I've a proposal to enhance (fix) some behavior which leads to delayed processing and huge memory footprints. They are actually our current production issues caused by 65 thousand directory items in single parent directory. Our consumer service has to list all of them and then process one by one or in batches. The current SftpClient code basically reads all the items and make SftpFile objects of it. That generates a peak in memory usage which is still acceptable. However, the criteria or behavior which is not acceptable is the time required to make the list of the folder items. In our scenario, it takes 1 minute and 45 seconds. The distance is between London and New York for production environment. The service we maintain and which uses SSH.NET has to check the remote directory as frequent as possible at max by 1 minute. In my test environment between West Europe and West US the listing operation lasts 2 minutes and 6 seconds over 75 thousand folder items.

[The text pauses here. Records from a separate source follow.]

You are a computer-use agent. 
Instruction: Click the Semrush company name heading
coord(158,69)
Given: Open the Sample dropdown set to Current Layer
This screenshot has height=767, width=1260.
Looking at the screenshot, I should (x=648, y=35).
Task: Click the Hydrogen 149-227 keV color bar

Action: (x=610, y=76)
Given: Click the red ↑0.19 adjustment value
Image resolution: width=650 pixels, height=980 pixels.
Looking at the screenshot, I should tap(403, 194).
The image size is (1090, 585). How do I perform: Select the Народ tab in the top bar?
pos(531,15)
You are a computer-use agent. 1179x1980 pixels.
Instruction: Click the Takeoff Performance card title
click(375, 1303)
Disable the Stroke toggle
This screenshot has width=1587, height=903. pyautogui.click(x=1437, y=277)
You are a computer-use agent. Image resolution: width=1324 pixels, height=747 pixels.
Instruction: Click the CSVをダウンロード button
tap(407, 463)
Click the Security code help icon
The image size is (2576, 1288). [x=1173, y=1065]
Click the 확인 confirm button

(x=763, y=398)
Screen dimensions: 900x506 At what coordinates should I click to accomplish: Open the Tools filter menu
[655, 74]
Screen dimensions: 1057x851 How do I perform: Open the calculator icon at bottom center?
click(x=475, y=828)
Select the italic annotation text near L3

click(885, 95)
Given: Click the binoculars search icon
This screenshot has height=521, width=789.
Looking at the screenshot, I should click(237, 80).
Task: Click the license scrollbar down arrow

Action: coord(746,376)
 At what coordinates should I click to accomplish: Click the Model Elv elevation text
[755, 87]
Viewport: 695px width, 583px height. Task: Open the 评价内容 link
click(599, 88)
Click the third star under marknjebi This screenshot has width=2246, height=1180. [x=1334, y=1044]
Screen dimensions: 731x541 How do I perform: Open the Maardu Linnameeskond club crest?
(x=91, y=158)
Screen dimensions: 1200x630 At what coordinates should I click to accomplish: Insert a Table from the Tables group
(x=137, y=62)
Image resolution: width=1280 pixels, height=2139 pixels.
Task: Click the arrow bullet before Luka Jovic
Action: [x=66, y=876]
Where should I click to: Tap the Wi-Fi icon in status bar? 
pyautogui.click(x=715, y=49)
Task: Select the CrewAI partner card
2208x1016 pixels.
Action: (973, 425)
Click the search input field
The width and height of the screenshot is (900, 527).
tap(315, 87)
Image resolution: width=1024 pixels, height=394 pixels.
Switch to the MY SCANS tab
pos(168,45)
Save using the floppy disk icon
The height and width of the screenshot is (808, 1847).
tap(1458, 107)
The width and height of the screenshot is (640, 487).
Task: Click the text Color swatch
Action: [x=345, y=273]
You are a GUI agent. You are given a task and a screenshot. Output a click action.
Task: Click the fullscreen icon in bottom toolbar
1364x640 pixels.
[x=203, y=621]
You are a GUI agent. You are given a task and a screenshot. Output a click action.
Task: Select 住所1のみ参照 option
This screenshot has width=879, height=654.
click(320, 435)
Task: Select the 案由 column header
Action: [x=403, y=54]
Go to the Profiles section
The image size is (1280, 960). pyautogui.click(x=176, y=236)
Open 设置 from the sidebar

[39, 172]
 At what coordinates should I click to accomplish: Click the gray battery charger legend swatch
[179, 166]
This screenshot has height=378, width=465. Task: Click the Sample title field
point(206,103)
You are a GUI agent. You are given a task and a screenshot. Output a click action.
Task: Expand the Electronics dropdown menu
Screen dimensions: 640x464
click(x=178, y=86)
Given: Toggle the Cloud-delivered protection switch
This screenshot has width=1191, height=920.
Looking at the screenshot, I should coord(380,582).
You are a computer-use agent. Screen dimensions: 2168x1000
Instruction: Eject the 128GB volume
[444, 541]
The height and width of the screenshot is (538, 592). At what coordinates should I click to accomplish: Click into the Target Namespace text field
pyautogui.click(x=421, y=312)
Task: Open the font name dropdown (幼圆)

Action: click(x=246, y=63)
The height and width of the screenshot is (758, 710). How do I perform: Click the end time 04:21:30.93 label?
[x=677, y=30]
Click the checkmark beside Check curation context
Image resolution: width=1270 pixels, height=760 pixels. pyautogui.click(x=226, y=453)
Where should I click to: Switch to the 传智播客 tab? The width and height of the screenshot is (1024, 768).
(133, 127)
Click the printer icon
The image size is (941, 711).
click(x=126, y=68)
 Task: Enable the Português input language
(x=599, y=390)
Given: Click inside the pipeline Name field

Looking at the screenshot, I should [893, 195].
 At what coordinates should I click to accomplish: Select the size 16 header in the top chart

            var files = _sftpSession.RequestReadDir(handle);

            while (files != null)
            {
                result.AddRange(from f in files
                                select new SftpFile(_sftpSession, string.Format(CultureInfo.InvariantCulture, "{0}{1}", basePath, f.Key), f.Value));

                //  Call callback to report number of files read
                if (listCallback != null)
                {
                    //  Execute callback on different thread
                    ThreadAbstraction.ExecuteThread(() => listCallback(result.Count));
                }

                files = _sftpSession.RequestReadDir(handle);
            }

There is nothing actually to do with the principle on listing the directory into items but how the library handles result data. Currently, it accumulates all items and then passes them to consumer as one big list. The enhancement should be about to introduce a new method which does real enumeration. This would merge/join the time spent on listing and consuming the items and pushes it directly to consumer. The consumer's logic may decide - ah, we've got enough items to process so we can stop enumerating (i.e. in the middle or at the first 150 items). This scenario actually shorten the processing time to acceptable minimum.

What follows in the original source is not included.